🤖 AI Summary
In traditional cartoon animation production, keyframe drawing, in-between generation, and coloring are typically decoupled, leading to error accumulation and visual artifacts. This paper proposes an end-to-end paradigm that jointly performs in-betweening and coloring as a unified “generative post-keyframing” stage, synthesizing high-quality cartoon videos from only extremely sparse hand-drawn sketches and minimal color references. Our core contributions include: (1) a sparse sketch injection mechanism enabling cross-frame spatiotemporal alignment; (2) a cartoon-domain-specific spatial low-rank adapter enhancing stylistic consistency and detail fidelity; and (3) a lightweight diffusion architecture built upon video foundation models. Evaluated on our newly established real-world benchmark PKBench, our method significantly outperforms state-of-the-art approaches, achieving substantial improvements in visual quality, motion coherence, and production efficiency—demonstrating a highly practical AI-assisted animation generation pathway.
📝 Abstract
Traditional cartoon and anime production involves keyframing, inbetweening, and colorization stages, which require intensive manual effort.
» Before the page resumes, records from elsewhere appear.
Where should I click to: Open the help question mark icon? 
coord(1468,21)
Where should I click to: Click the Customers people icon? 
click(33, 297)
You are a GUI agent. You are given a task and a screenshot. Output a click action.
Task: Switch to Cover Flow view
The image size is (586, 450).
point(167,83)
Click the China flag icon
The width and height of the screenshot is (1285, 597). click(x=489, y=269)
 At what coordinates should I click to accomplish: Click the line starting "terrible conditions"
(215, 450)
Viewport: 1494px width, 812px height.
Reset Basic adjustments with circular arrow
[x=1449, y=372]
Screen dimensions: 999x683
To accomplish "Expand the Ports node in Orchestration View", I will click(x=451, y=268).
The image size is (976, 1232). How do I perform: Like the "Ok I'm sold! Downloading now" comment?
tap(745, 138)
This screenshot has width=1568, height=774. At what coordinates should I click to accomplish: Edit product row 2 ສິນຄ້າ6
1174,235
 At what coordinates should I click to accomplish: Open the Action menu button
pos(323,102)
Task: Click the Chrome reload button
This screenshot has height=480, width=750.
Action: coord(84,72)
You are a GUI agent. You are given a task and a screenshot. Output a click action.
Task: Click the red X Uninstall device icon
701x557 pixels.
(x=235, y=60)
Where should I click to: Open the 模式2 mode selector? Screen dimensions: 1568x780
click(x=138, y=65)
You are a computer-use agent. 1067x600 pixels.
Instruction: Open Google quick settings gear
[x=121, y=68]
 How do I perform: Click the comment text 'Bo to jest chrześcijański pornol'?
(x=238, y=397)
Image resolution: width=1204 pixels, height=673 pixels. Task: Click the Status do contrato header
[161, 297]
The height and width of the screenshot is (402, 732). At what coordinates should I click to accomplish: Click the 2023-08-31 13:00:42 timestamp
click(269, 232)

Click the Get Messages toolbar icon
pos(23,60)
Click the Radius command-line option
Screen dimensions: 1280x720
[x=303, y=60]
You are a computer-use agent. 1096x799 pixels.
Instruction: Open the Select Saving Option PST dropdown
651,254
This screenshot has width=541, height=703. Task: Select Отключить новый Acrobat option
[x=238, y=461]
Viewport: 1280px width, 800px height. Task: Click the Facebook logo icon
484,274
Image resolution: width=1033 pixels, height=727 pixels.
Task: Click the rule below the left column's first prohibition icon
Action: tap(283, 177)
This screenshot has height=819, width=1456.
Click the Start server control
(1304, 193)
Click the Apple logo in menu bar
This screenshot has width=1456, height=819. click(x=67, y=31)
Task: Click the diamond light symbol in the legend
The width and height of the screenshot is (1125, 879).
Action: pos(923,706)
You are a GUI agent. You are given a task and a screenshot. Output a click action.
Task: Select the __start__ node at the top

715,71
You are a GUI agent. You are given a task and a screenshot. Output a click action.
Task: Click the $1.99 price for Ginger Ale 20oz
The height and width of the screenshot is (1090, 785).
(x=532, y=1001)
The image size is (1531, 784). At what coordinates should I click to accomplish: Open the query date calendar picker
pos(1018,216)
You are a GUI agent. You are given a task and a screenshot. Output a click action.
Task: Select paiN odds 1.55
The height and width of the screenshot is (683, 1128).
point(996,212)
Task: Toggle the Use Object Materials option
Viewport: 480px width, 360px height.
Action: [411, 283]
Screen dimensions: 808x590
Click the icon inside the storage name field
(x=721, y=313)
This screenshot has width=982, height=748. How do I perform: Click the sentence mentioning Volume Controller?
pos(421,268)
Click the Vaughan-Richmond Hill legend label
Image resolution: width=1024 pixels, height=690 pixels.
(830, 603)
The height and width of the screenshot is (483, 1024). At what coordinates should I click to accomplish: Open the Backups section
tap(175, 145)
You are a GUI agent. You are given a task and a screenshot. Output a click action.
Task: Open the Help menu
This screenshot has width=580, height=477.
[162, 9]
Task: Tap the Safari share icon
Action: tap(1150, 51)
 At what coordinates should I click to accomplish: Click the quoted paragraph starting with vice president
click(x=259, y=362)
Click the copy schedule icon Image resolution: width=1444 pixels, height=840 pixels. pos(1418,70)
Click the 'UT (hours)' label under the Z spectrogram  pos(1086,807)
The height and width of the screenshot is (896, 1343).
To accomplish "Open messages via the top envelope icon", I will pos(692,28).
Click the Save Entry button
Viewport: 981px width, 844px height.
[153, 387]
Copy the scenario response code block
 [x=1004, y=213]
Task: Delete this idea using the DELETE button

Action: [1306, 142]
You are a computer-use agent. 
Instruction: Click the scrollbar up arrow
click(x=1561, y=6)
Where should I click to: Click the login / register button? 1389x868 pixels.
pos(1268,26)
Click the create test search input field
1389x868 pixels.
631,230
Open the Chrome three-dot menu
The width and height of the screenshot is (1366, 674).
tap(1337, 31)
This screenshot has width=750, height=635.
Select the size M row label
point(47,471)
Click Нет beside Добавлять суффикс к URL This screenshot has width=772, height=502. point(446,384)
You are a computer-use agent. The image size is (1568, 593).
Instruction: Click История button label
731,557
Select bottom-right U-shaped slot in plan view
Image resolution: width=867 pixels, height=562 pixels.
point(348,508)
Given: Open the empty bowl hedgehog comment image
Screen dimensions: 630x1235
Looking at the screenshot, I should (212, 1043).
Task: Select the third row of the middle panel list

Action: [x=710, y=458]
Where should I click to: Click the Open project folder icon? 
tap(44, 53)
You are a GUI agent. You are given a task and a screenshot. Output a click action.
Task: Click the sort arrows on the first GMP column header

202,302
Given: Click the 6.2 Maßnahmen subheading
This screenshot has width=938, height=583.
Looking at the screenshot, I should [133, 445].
Despite recent advances in AI, existing methods often handle these stages separately, leading to error accumulation and artifacts. For instance, inbetweening approaches struggle with large motions, while colorization methods require dense per-frame sketches. To address this, we introduce ToonComposer, a generative model that unifies inbetweening and colorization into a single post-keyframing stage. ToonComposer employs a sparse sketch injection mechanism to provide precise control using keyframe sketches. Additionally, it uses a cartoon adaptation method with the spatial low-rank adapter to tailor a modern video foundation model to the cartoon domain while keeping its temporal prior intact. Requiring as few as a single sketch and a colored reference frame, ToonComposer excels with sparse inputs, while also supporting multiple sketches at any temporal location for more precise motion control. This dual capability reduces manual workload and improves flexibility, empowering artists in real-world scenarios. To evaluate our model, we further created PKBench, a benchmark featuring human-drawn sketches that simulate real-world use cases. Our evaluation demonstrates that ToonComposer outperforms existing methods in visual quality, motion consistency, and production efficiency, offering a superior and more flexible solution for AI-assisted cartoon production.